ROMAN MŁODKOWSKI, BIZNES24: Sejmowa Komisja Nadzwyczajna poparła w sobotę rządowy projekt specustawy powodziowej. Sprawozdanie komisji w sprawie rządowego projektu specustawy zaplanowano na jutro w czasie posiedzenia plenarnego Sejmu. W proponowanej specustawie znalazł się też mechanizm pomocy dla przedsiębiorców dotkniętych skutkami powodzi. Jak informował resort rozwoju, mają oni otrzymać 16 tys. zł na każdego zgłoszonego do ubezpieczenia w ZUS lub równowartość 75% średniego miesięcznego przychodu osiągniętego rok wcześniej.
Pomocą objęci zostaną prowadzący jednoosobowe działalności gospodarcze, pracodawcy oraz przedsiębiorcy prowadzący tak zwaną działalność sezonową, czyli osoby korzystające z umowy-zlecenia. Pułap wsparcia dla jednego przedsiębiorcy określono na milion złotych maksymalnie, a na pomoc dla dotkniętych przez powódź firm zarezerwowano miliard złotych. A my łączymy się z Maciejem Wituckim, prezydentem Konfederacji Lewiatan. Witam bardzo serdecznie.
MACIEJ WITUCKI, KONFEDERACJA LEWIATAN: Dzień dobry.
TO JEST AUTOMATYCZNA TRANSKRYPCJA ROZMOWY PRZEPROWADZONEJ
NA ANTENIE TELEWIZJI BIZNES24
RM: Jak przedsiębiorcy oceniają te propozycje rządowe? To jest wystarczająca pomoc? Skromna pomoc? Jak to wygląda?
MW: No, powiedzmy, że w stosunku do tej ogromnej fali, a też potrzeby pierwsze by dotyczyły przede wszystkim mieszkańców regionu, to ta powiedzmy nie jest jakoś zaskakująco wielka. Tam zaczęło się w ogóle bardzo skromnie, bo od odraczania składek, co oczywiście z punktu widzenia tych firm, które ucierpiały, tych przedsiębiorców, odraczanie, no to jak sama nazwa wskazuje to jest tylko przesunięcie płatności. Co niewiele zmienia, zwłaszcza dla tych, których biznesy zostały zupełnie zniszczone. Teraz mówimy już o kwotach pomocy na pracownika czy na rodzaj działalności. I to jest dobry kierunek.

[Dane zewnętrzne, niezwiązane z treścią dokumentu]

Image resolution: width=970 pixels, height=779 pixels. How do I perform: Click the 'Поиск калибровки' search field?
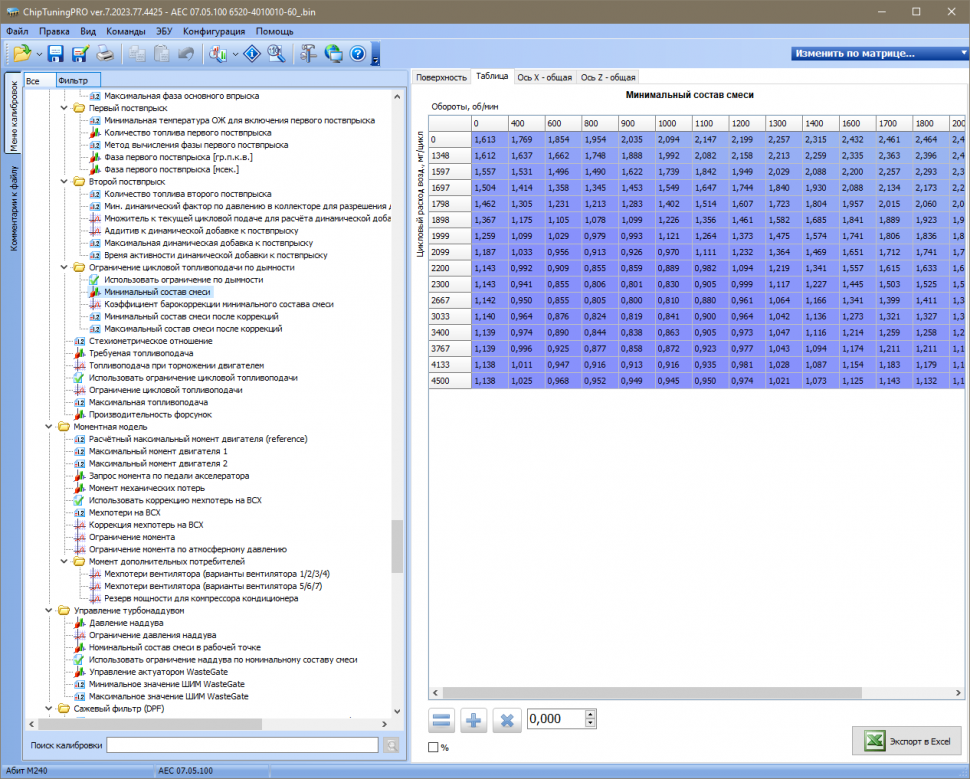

Ja może tylko tak troszkę jakby obok tego tematu. Największą pomocą, którą my, Polacy, (to jest taki mały prywatny apel) możemy w tej chwili dla tych przedsiębiorców, zwłaszcza z branży turystycznej, (a w końcu to jest region turystyczny) możemy udzielić to przede wszystkim pojechać tam. Pamiętajmy o tym, że bardzo wiele hoteli, restauracji, firm działa i ja rozmawiam, mamy silną strukturę w regionie dolnośląskim i ich apel jest o to, żeby nie anulować rezerwacji. O to, że jeśli można przyjechać, bo to jest też trochę taka nasza prywatna pomoc dla tych przedsiębiorców, bo bardzo wielu z nich może działać.

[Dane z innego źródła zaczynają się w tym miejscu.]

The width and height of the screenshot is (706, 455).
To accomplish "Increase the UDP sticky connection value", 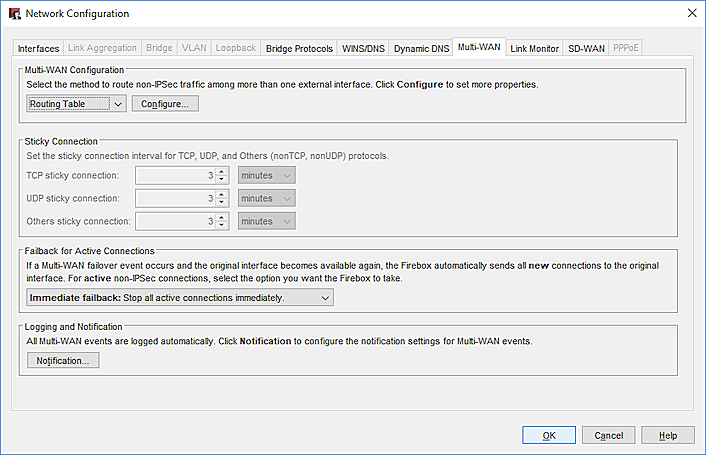I will click(222, 194).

Natomiast wracając do pomocy rządowej. To, co dla nas teraz jest ważne, to żeby to po pierwsze ten krok, który już teraz pokazano. Po drugie, żeby rzeczywiście dla pracodawców jakby z procedury odraczania przejść na procedurę umarzania, czyli jeszcze bardziej zwłaszcza to obciążenie dotyczące pracowników, którzy nie są w danym momencie zatrudnieni, bo sami pokazujemy tutaj obrazy, z których wynika, że te firmy nie działają dzisiaj, żeby te składki zusowskie, a nawet właśnie części wynagrodzeń tych pracowników brały na siebie fundusze państwowe, pomocowe. No, bo zwłaszcza małe i średnie firmy, one rzeczywiście, no są bardzo mocno uderzone.
Drugi element jeszcze to on jest mniej, jeśli chodzi o wysokość pomocy, a bardziej jeśli chodzi o rodzaj pomocy. Są takie drobiazgi, które jesteśmy w kontakcie cały czas z rządem. Drobiazgi ważne typu, żeby ta pomoc, jasne definicje, gdzie, gdzie są informacje o pomocy. O tym mówił premier zdaje się na sobotniej konferencji. Jedno miejsce.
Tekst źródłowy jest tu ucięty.